I didn’t give time responding to this letter. However, I was quickly reminded about how often we assume that the way we see things is how they actually are. Our perspectives, attitudes, actions and behaviours flow out of the assumptions we make each day.
As I stepped into default mode, I automatically queried whether I am, in some way, a compassionless human being. I then formed a hypothesis as to whether the student in question might just have taken offence at his own assumptions due to being overly sensitive.
I finally trusted the latter of these options as valid. Unsolicited opinions are undoubtedly the junk mail of life.
Receiving unsolicited feedback from people that we neither know, trust or admire is irrelevant to most people; however, this comment led me into a place of reflection and contemplation. Here I’ll share my findings.
The more I considered the email, the more I realised how many people do this. People often react in a certain way towards who they think we are, then act as if their interpretation is a fact of profound truth and realisation. This certainly isn’t true, and assumptions unquestionably prove themselves to be the termites of human relationships.
Incorrect assumptions lie at the root of every failure. Have the courage to test your assumptions.– Brian Tracy
What I’m saying here, is that sometimes people will cast their assumptions at us, and sometimes, if we’re not secure in our identity and grounded within ourselves, we’ll end up letting other peoples assumptions of us stick.
A common problem many people face is that they allow the assumptions of others to impact them in all kinds of unhelpful and emotional ways. It’s useful to note here that just because someone gives us feedback doesn’t mean we’re required to accept or approve it.
Sometimes, the worst culprits of assigning undermining assumptions unto us are ourselves. It is tactful for us to learn the art of challenging our assumptions and dismissing them abruptly at times. Many of us will appreciate how the harder we work to hold on to particular assumptions, the more likely there’s extreme value in letting them go.
There will always be more people voicing their opinions in the world than those who are devoted to sharing valuable life-giving wisdom and insights.
It’s essential that we each develop healthy boundaries in our lives and a set of guidelines to determine and decide which comments and feedback we respond to and which ones we ignore.

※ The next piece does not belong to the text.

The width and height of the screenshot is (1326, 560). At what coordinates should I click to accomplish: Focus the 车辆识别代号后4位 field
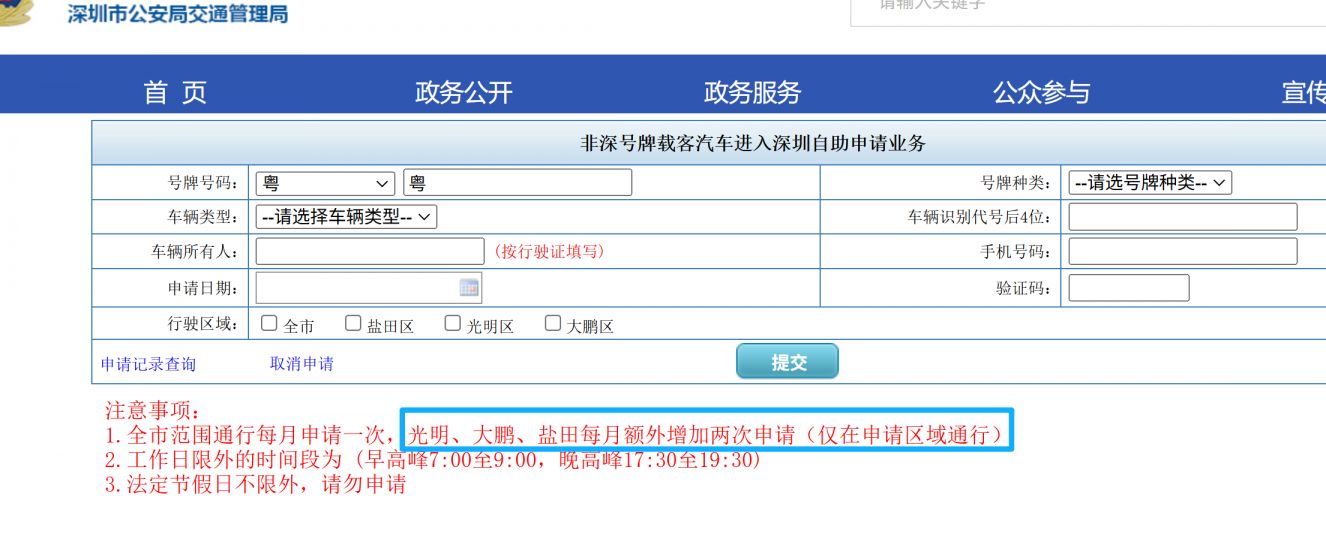pyautogui.click(x=1182, y=217)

A helpful way to prevent ourselves from succumbing to the unsolicited assumptions of others is to ask ourselves the following questions;
a) Is this feedback giver a reliable and credible source?
b) Does the feedback giver have my best interests at heart?
c) Is this feedback giver thoughtful, trustworthy and dependable?
d) Is the feedback received based upon facts or assumptions?
The problem with assumptions is that we can quickly get confused about the level of their validity. Therefore, when we receive any amount of feedback from another person, it’s essential that we quickly appraise just how dependable a source of information they are.
There is a time to give guidance and offer an opinion, and there is a time not to. Don’t be too quick to provide unsolicited information and become even less prepared to accept it.